The building embodies the later development of state education in South Australia. Its antecedent was the original Model School in Grote Street. That school, built in 1873, is renowned as the basis for the design and erection of subsequent state schools required by the Education Act of 1875.
This building was added to by the later-established Teachers’ Training School, begun in 1876, and the state secondary school called the The Advanced School for Girls built in Grote Street in 1891. In 1908 these three institutions were amalgamated to form Adelaide High School.
Increasing enrolment causing overcrowding led to a Parliamentary Standing Committee on Public Works, which reported in 1938 that conditions were most unsatisfactory. The school was housed in five buildings in three locations, with playing fields located nearly a kilometre away from the Grote Street site.
A decision was made to erect a new school building. The first site selected was “contiguous with the Exhibition Building adjacent Frome Road”. This site was rejected and the present site endorsed.
Plans for the new boys’ high school were originally prepared by the Public Works architect-in-chief. Although approved by the minister of education, the plans were rejected because of the absence of an assembly hall. It was then decided that a competition for the most suitable design, incorporating a school hall, should be held.
In 1940, Sydney architects Edward B. Fitzgerald and John K. Brogan won a nationwide competition that attracted more than 60 designs. However, the outbreak of war delayed building until 1947.
The new school, built by A.W. Baulderstone for £90,000, opened in 1951. The magazine Architecture described it as follows: “Two radial classroom wings converged upon a curved block, which forms the main feature of the building facing West Terrace. The two wings are linked at the western end by a workshop section, thus enclosing a spacious quadrangle and protecting it from prevailing winds. One liberally planned area for outdoor assembly and exercise purposes is considered more generally useful for a Boys’ School than the two smaller areas some planners submitted, these being better suited to a mixed school.
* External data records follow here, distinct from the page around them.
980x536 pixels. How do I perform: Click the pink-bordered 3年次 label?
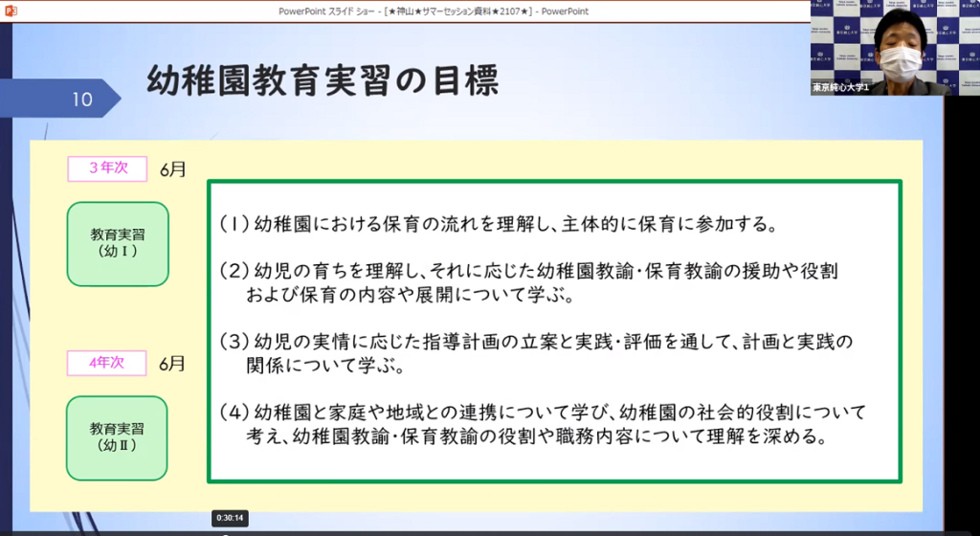(x=106, y=168)
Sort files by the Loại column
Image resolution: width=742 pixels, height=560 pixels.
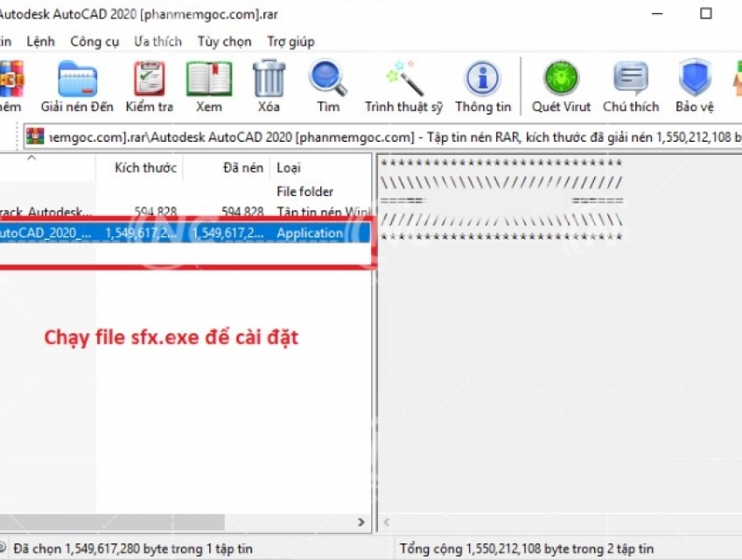[289, 167]
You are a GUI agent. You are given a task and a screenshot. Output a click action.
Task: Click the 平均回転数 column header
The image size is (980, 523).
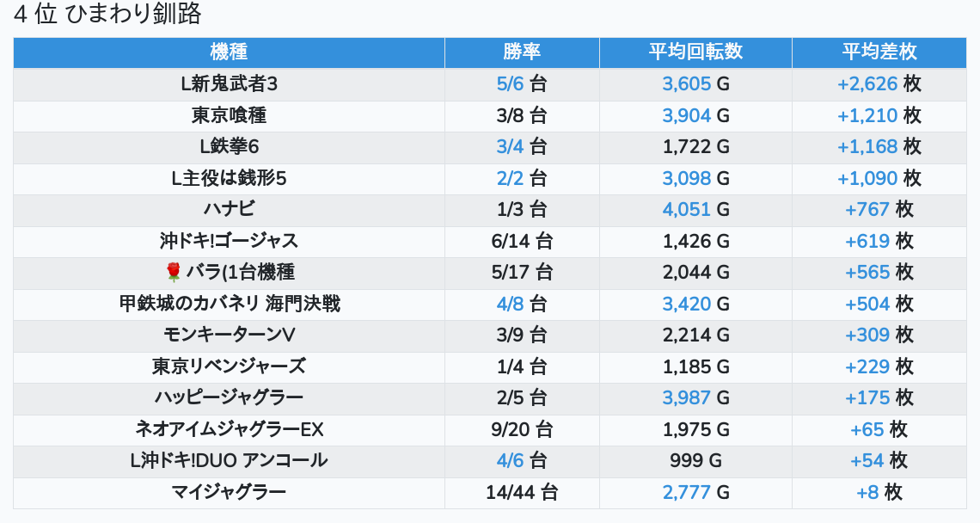(695, 52)
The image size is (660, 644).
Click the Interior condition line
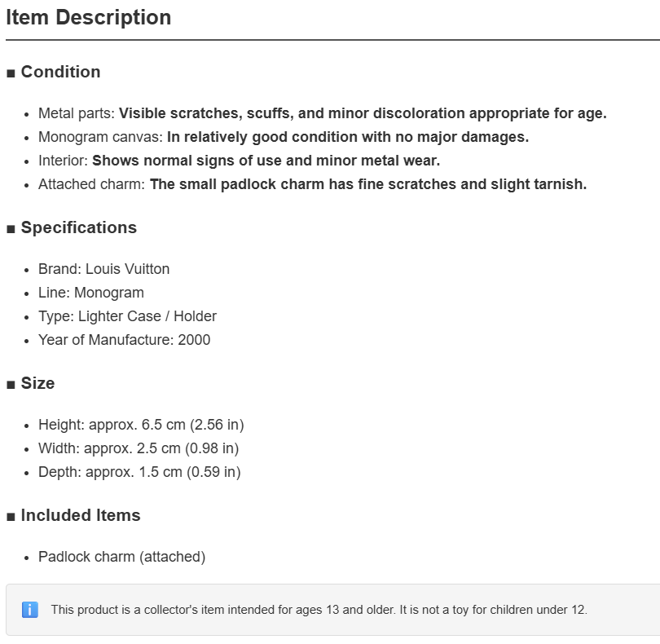pyautogui.click(x=239, y=161)
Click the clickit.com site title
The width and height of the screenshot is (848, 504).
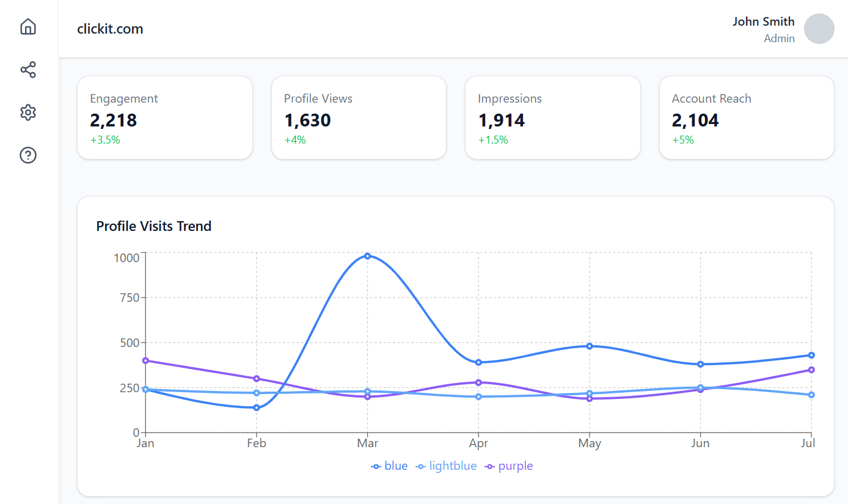point(110,29)
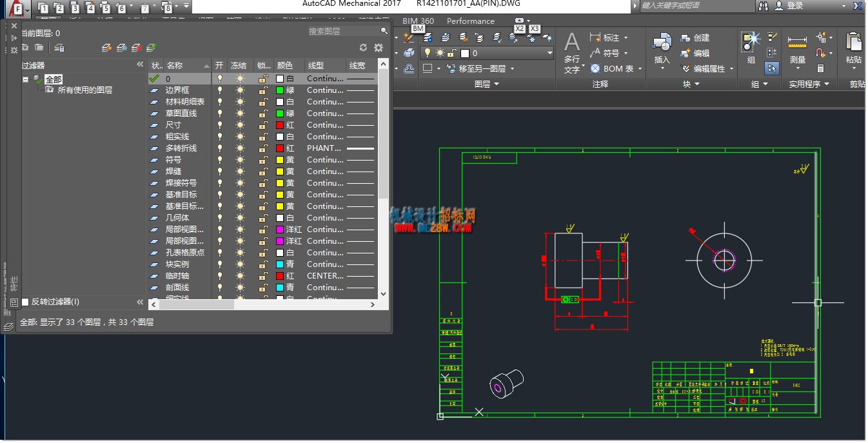Open the calculator utility icon

[x=820, y=68]
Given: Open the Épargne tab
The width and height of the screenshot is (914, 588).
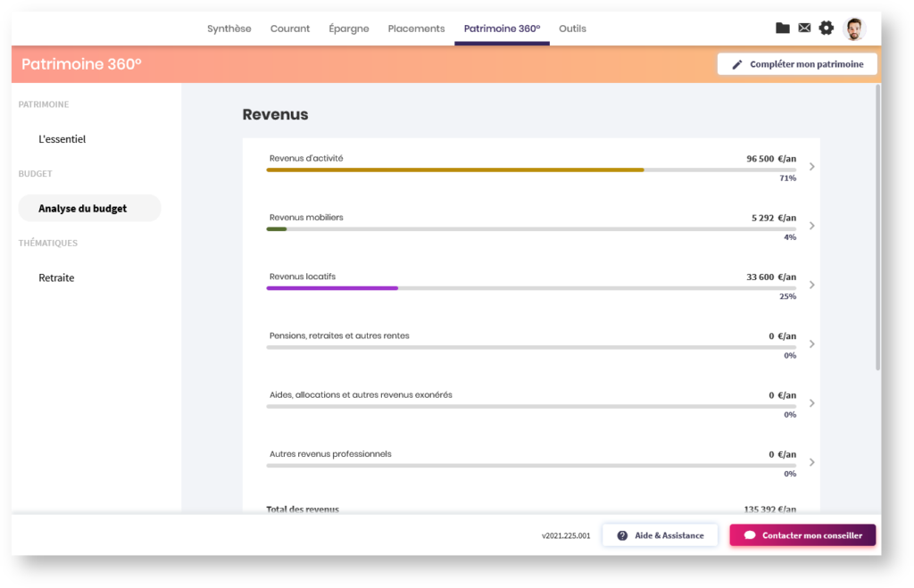Looking at the screenshot, I should (x=348, y=29).
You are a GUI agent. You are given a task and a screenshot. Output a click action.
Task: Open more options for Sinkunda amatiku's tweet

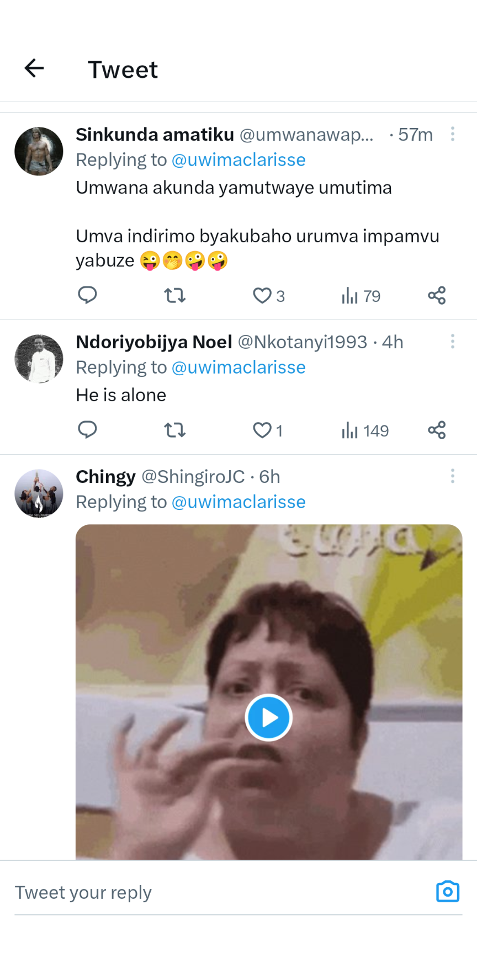453,134
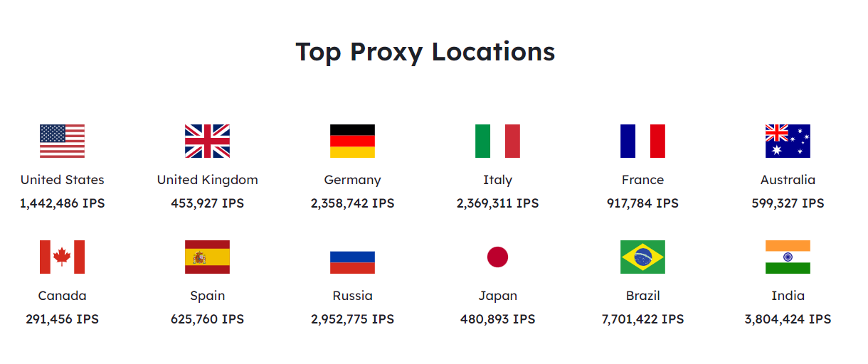Select the United Kingdom flag
This screenshot has width=868, height=364.
(207, 141)

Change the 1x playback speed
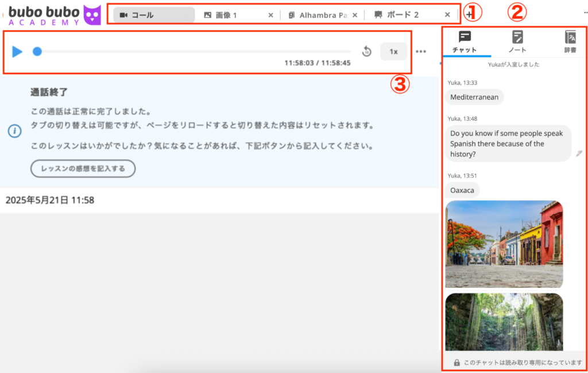point(393,52)
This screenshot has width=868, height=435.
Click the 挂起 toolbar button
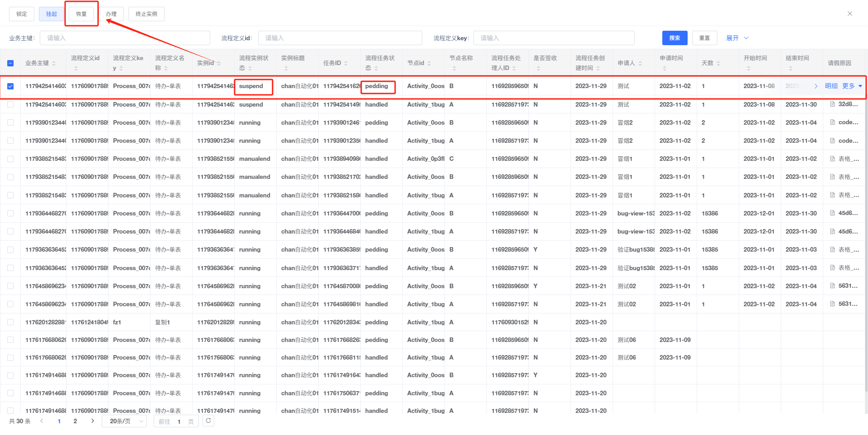point(52,14)
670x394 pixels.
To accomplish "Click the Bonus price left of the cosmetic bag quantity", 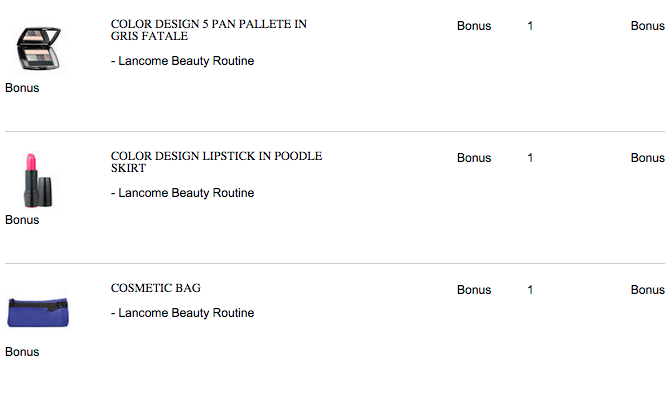I will click(x=474, y=290).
The two class-room flanks bearing in toward the office or administrative zone tend to economise in corridor length, and so reduce student traffic within the building.”
The parapet walls hiding the roofs, continuous horizontal window lines, curved elements and corners are examples of the “modern” aesthetic , which had as its basic philosophy the formal recognition of each function.
In 1977-78 the school became co-educational and in 1982 new additions, sympathetic to the original, were opened.